La ciudad más pobre del Mediterráneo es Trípoli en el norte del Líbano y nadie lo pone en duda. Desde el castillo de San Gilles, fortaleza cruzada que, como tantas otras orillaba estas riberas del Mediterráneo oriental, la ciudad se ofrece, entera, con sus barrios residenciales en la orilla del mar, donde antaño florecieron jardines, huertos, se erguían palmeras, con su puerto de El Mina, su paseo marítimo y su pequeño barrio cristiano, el centro urbano de anchas avenidas, calles y la bien guardada población medieval. Fue más tarde una de las Escalas de Oriente que también conto con su Consolat de Mar, de hermosas mezquitas, madrasas, caravaneras, hamamams, sus abigarrados zocos que se derraman hasta sus pies.
A su izquierda en cambio se extiende una población marginal y subversiva, que habita en paupérrimos barrios de casas decrepitas, los sunis en Bab Tabane y alauís en Jebel Moshen, que no han abandonado completamente sus pequeñas guerras, infames y crueles, impuestas desde la década de los ochenta, y que a menudo han hecho temblar toda la ciudad y paralizan su vida. Los alauís están infeudados al régimen de Bachar el Asad al que llaman “el hijo de Dios” porque fue su padre quien salvo a su desamparada minoría libanesa.

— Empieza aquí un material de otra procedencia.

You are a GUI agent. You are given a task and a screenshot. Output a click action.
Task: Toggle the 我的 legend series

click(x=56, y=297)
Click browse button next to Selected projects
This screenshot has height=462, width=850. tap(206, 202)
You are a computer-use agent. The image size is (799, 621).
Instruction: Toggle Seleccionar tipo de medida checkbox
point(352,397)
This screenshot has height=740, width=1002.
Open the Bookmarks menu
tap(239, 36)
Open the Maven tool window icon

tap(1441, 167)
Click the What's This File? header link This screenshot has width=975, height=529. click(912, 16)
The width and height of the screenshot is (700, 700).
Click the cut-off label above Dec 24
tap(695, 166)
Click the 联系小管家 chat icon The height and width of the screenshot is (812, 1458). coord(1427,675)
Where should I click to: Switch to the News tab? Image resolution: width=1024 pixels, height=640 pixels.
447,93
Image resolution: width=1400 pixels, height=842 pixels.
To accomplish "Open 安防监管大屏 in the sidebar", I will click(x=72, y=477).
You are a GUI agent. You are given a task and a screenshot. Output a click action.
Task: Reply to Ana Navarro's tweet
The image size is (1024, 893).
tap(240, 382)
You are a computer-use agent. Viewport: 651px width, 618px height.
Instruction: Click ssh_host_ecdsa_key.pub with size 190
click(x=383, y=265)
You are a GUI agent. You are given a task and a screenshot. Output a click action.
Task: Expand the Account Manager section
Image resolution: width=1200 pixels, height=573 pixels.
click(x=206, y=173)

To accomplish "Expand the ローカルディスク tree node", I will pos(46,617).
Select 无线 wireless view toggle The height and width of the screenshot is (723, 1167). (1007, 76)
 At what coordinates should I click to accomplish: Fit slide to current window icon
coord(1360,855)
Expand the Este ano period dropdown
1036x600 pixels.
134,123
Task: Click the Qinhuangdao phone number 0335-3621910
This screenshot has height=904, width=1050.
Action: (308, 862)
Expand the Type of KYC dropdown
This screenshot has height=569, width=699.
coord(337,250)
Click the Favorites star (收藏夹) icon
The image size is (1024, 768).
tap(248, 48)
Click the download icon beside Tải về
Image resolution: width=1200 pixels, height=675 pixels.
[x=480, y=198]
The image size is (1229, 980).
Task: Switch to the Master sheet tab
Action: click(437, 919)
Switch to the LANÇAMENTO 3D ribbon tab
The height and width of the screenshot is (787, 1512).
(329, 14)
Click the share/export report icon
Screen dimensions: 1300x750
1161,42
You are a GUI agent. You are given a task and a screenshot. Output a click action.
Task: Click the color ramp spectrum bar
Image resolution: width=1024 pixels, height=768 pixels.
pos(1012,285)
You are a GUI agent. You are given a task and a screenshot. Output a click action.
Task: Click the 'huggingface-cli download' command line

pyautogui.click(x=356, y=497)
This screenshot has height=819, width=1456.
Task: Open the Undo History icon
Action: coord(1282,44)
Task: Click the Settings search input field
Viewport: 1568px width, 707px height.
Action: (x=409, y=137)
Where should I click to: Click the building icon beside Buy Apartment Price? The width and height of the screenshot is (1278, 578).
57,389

La calle que separa ambas colinas se llama calle de Siria. Atravesando estos barrios de viviendas de fachadas acribilladas, a las que se agarran sus vecinos, no sé cuál es el más miserable. Extremistas islámicos, financiados por las monarquías del Golfo, abadayes o matones alauís, secta próxima a los chiis, estipendiados desertores del ejército sirio, soldados del ejército regular libanés uno de cuyos destacamentos ocupa el castillo en ruinas de Sn Gile, han sido algunas de las voces armadas de Trípoli que han perdido fuerza en los últimos años ante la rabiosa sublevación popular del 2009 que intentó sobrepasar las protestas en la plaza de los Mártires de Beirut. Huyendo de su cólera algunos de los detestados notables locales tuvieron que refugiarse un tiempo en la capital.
Mi primera visita a Trípoli fue en el invierno de 1971 cuando un grupúsculo de extrema izquierda -eran tiempos de otras ideologías laicas- ocuparon durante semanas el castillo que domina la ciudad, desafiando la siempre maltrecha autoridad del gobierno de Beirut. En 1983 fui testigo de la guerra entre grupos palestinos ceca del puerto de la ciudad, cuando Yasser Arafat, que tuvo que abandonar Beirut el año anterior al ser derrotado por los israelíes, regresó a la tierra libanesa, siendo esta vez expulsado por el ejército sirio. Es la historia tan difícil de explicar de esta región del mundo.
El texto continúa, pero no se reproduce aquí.